■ Work request:
Which lines hold the string "link"? Copy each of them from the material below.

■ Data shown:
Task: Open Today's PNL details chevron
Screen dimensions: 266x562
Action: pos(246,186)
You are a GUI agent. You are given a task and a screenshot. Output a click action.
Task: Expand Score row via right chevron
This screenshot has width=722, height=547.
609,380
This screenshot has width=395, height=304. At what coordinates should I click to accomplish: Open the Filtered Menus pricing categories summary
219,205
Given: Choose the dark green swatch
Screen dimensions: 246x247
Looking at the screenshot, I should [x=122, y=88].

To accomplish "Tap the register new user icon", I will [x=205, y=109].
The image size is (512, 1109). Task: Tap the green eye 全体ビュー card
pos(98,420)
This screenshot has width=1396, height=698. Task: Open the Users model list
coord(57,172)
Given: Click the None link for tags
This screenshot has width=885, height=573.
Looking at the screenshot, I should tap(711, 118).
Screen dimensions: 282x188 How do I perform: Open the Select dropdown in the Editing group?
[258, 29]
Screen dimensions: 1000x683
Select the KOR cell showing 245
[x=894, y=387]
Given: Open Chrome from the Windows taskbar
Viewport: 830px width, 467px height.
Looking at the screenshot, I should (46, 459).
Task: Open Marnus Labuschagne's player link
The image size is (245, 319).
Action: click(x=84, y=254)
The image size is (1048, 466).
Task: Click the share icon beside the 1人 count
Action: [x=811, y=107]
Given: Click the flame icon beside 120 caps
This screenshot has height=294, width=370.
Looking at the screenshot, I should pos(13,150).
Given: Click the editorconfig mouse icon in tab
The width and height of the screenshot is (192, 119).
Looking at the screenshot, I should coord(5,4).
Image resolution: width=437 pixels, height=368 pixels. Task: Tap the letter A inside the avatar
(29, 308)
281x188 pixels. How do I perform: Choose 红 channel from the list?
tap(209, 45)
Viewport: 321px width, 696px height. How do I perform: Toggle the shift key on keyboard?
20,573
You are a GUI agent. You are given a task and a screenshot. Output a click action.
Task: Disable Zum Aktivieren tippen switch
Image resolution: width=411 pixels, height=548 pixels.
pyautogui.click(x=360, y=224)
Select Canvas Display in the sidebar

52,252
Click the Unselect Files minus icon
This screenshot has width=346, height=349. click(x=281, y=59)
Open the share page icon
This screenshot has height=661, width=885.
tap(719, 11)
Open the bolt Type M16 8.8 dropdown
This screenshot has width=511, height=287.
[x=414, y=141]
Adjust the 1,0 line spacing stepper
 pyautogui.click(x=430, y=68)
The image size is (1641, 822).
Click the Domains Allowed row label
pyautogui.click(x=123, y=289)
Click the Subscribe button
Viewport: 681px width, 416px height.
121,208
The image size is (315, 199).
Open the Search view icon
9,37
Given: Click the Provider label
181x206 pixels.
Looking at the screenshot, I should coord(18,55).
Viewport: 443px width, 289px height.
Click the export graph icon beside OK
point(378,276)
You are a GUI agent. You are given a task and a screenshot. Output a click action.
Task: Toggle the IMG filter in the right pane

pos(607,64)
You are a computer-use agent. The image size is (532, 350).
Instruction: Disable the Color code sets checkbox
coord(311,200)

■ Completed task:
Given: Click the None link for tags
Task: Open Marnus Labuschagne's player link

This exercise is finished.